The hitl_priority and hitl_sla_minutes envelope keys let agents tier their requests. Urgent reviews can be page-out-loud; routine reviews wait in a queue.

2. Reviewer workload

If you gate seven agents, every patient generates 7×N reviews (in the worst case). The system has to be tuned so reviewers spend their time on cases where their judgment changes the outcome — not rubber-stamping every refill.

Two mitigations:

• High-confidence auto-approve with required audit and periodic sampling. The refill_manager already auto-approves on-plan medications; only off-plan refills hit the queue.
• Reviewer triage scoring — a separate model can pre-rank the queue by likely-to-need-review, putting the easy cases at the bottom.

3. Cascade overflow

Approvals trigger downstream reviews. A high-risk discharge approval cascades into a TCM welcome review, which might cascade into a panel-gap outreach review. One discharge → 3 reviews. A busy hospital → hundreds of reviews per day.

The architecture supports cascade depth limits (planned: a hitl_cascade_depth envelope key with a default of 3). Once a cascade is N reviews deep, the system either stops (silent failure) or pages the on-call clinician (loud failure). We’ve discussed but not shipped this.
*****
#### [Prompt]
In the excerpt on review queues, what default is planned for the hitl_cascade_depth envelope key?

(Items from a dataset)
*****
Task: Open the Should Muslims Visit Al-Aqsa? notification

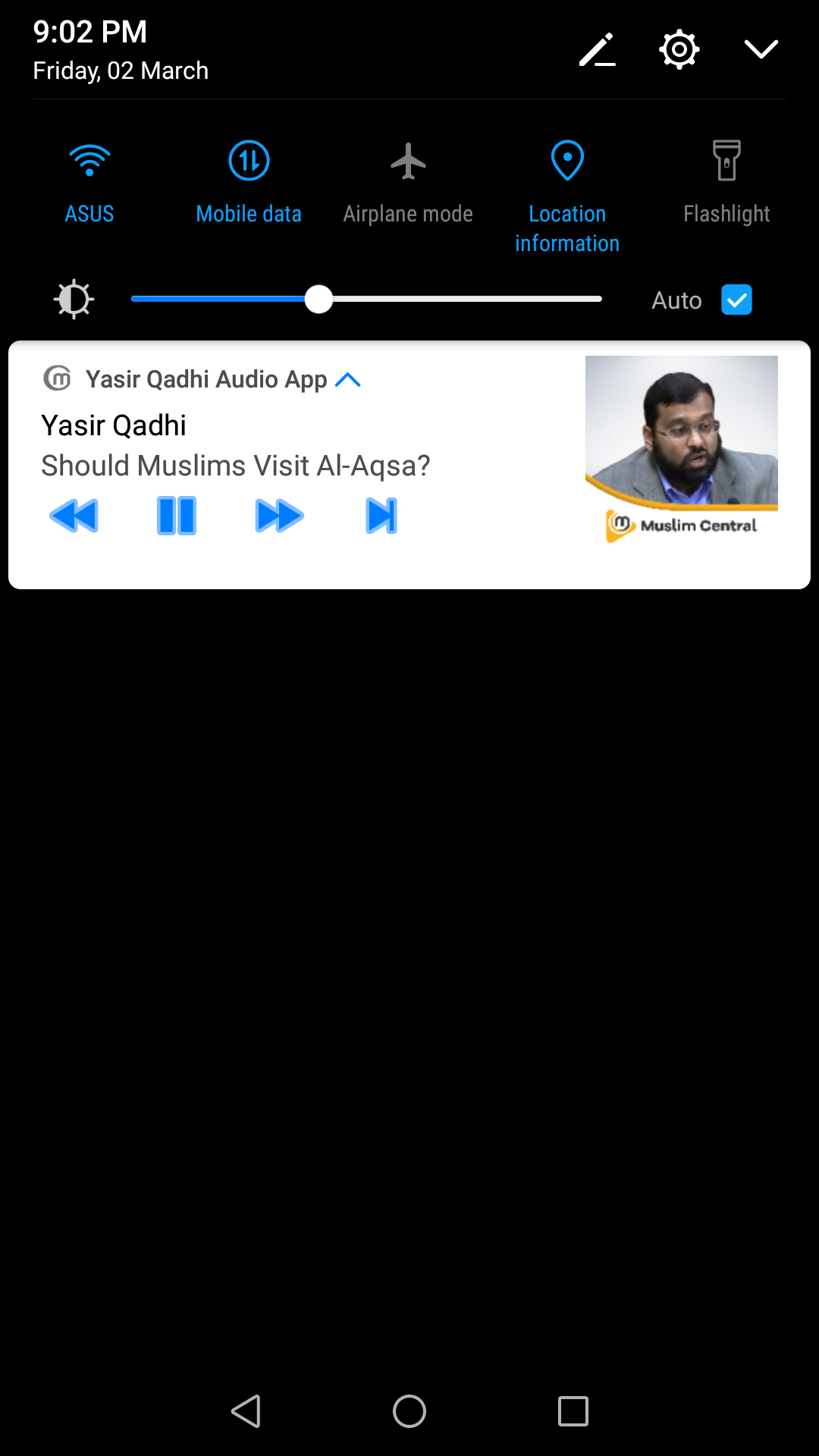Action: (x=236, y=466)
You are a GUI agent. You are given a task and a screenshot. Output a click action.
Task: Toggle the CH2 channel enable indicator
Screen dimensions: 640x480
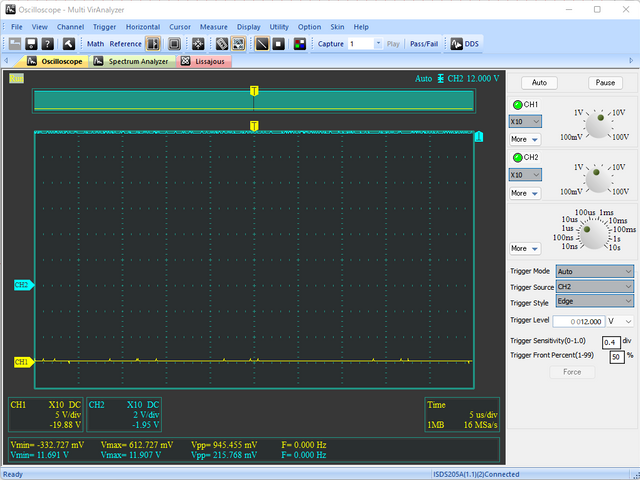[517, 158]
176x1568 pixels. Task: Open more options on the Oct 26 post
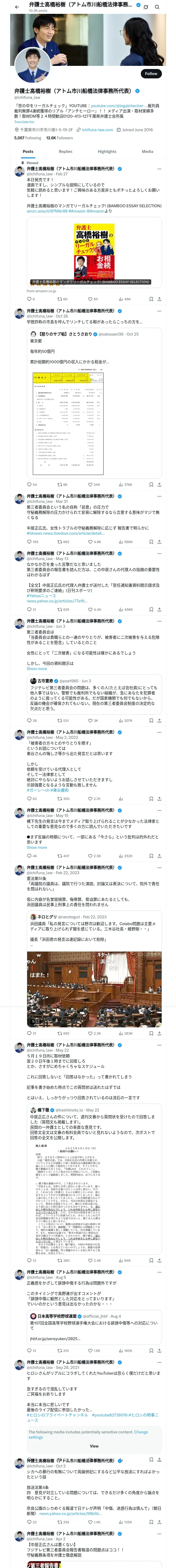pyautogui.click(x=159, y=310)
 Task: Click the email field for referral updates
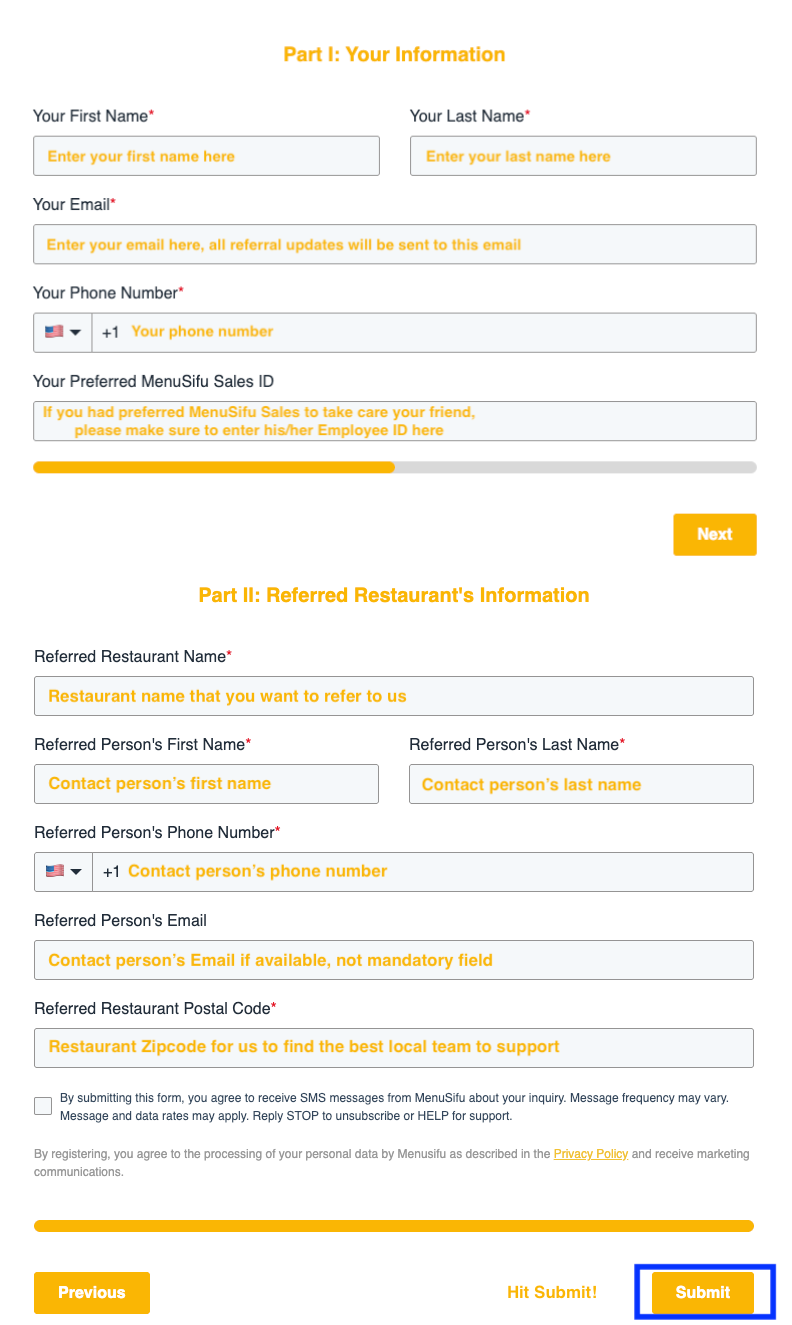pyautogui.click(x=394, y=244)
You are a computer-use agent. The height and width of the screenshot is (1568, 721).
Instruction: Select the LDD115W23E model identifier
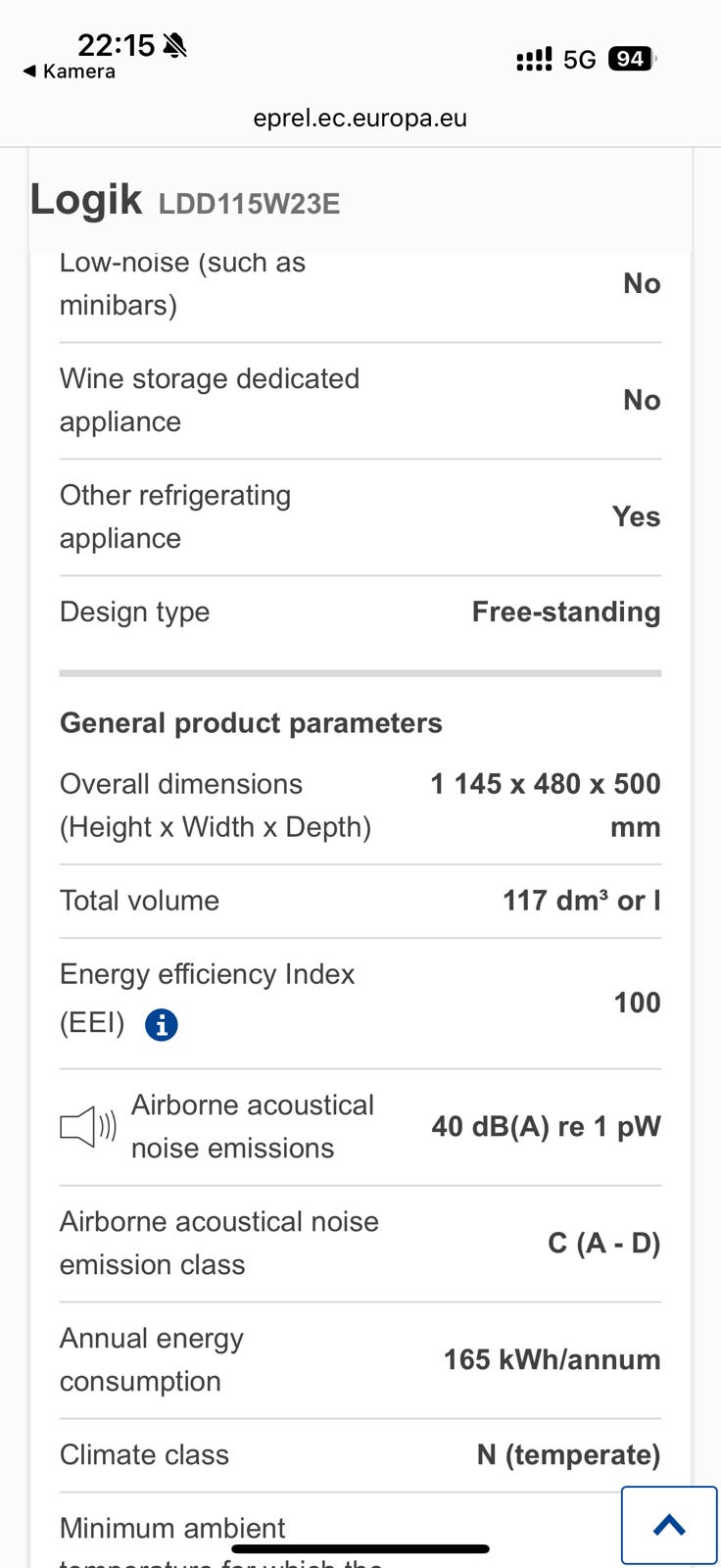pos(249,204)
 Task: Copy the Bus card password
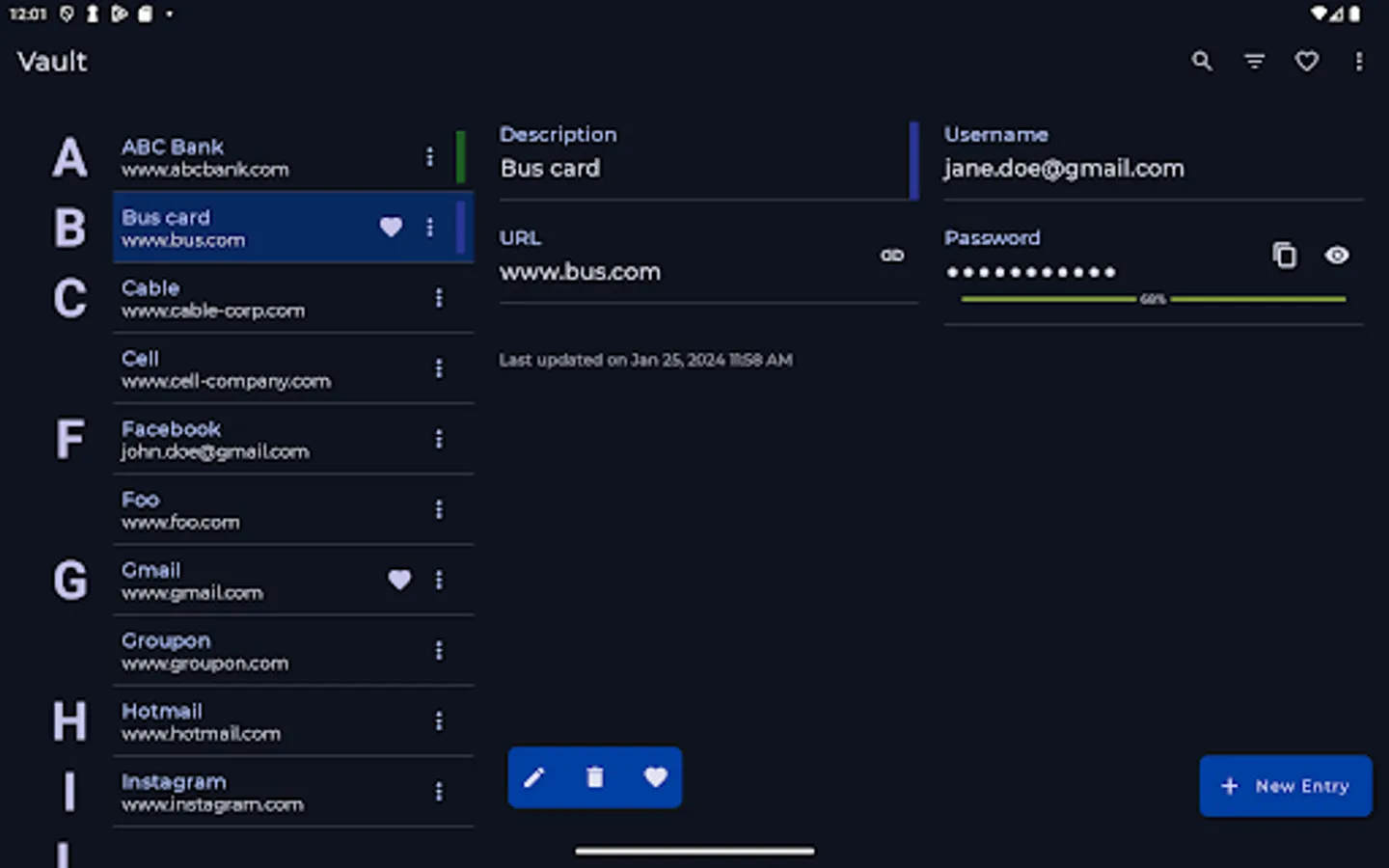pyautogui.click(x=1284, y=256)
*****
#### [Answer to the problem]
A default of 3.